Acórdão nº 1473/11.1YXLSB.L1-2 de Court of Appeal of Lisbon (Portugal), 17 de Dezembro de 2015
Magistrado Responsável | ONDINA CARMO ALVES |
Data da Resolução | 17 de Dezembro de 2015 |
Emissor | Court of Appeal of Lisbon (Portugal) |
Decisão Texto Parcial:
ACORDAM OS JUÍZES DO TRIBUNAL DA RELAÇÃO DE LISBOA I. RELATÓRIO RUI …., residente na Rua ……, intentou, em 11.07.2011, contra INSTITUIÇÃO FINANCEIRA ….
., com sede ….., e VEÍCULOS E PEÇAS, S.A., com sede na ….., acção declarativa de condenação, com processo comum, sob a forma sumária, através da qual pede a resolução do contrato de locação financeira celebrado com a 1ª ré e a restituição da quantia de € 6.023,14 ou, caso tal pretensão não seja atendível, a condenação das rés a entregarem-lhe uma viatura automóvel da mesma marca e modelo, nova, considerando-se as prestações já pagas por si, no valor de € 6.023,14, e mantendo-se o remanescente dos valores acordados no contrato junto como documento n.º 1, assim como as restantes cláusulas em vigor, ou seja, devendo o autor pagar à 1ª ré o montante global de € 17.253,46, descontando-se o valor já pago de € 6.023,14, bem como a condenação das rés no pagamento ao autor, por danos patrimoniais e não patrimoniais, da quantia de € 1.700,00, sendo as quantias supra referidas acrescidas de juros vincendos até integral pagamento.

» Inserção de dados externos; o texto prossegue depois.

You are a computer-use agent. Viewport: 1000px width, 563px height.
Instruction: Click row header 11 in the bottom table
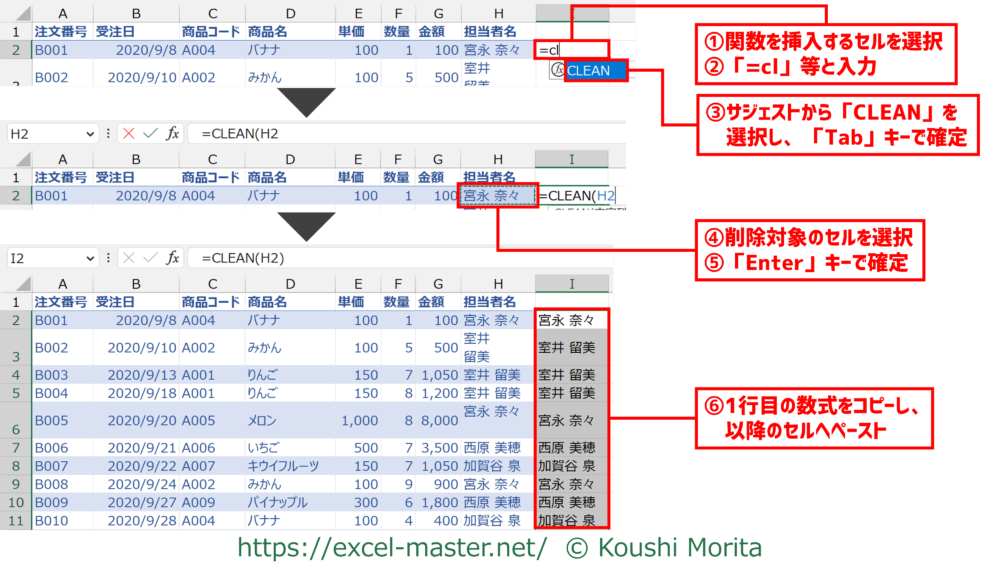coord(15,520)
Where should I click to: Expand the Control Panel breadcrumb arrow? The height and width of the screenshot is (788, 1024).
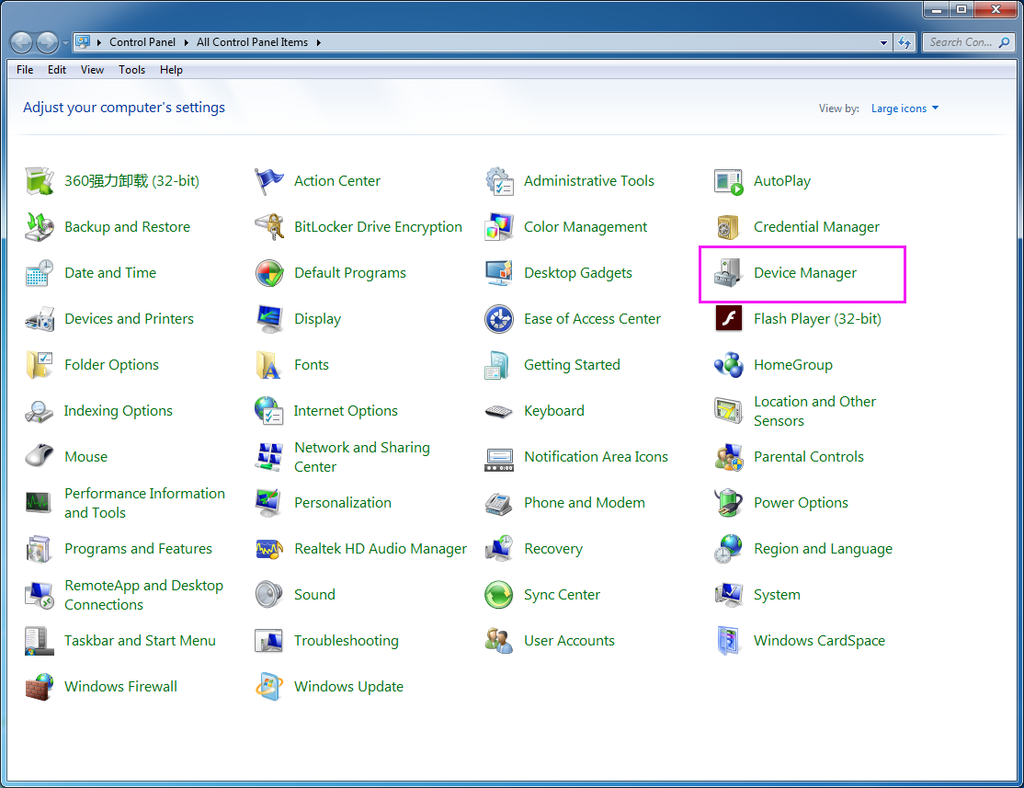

Fundamentou, o autor, no essencial, esta sua pretensão da forma seguinte: 1. Celebrou, em Setembro de 2010, com a 1ª ré, na qualidade de locadora, um contrato de locação financeira, no qual foi fornecedora a 2ª ré, tendo por objecto um veículo de marca Smart, modelo Fortwo CDI 54-CV, do qual nunca usufruiu; 2. Em 17/12/2010, quando o mesmo apenas tinha 6380 km, teve uma avaria – anomalia no conversor de pressão de recirculação de gases -, dando entrada no concessionário da fornecedor - aqui 2ª ré - o que fez com que o autor tenha estado 4 dias sem utilizar o veículo; 3. Em 09/03/2011, o veículo, nessa altura com 11.353 km, entrou novamente no concessionário, dessa vez porque, por vezes, entrava em modo de segurança, o que fez com que o autor tenha estado 2 dias sem utilizar o veículo; 4. Em 16/03/2011, voltou a ter uma avaria, tendo sofrido inúmeras intervenções mecânicas não expectáveis.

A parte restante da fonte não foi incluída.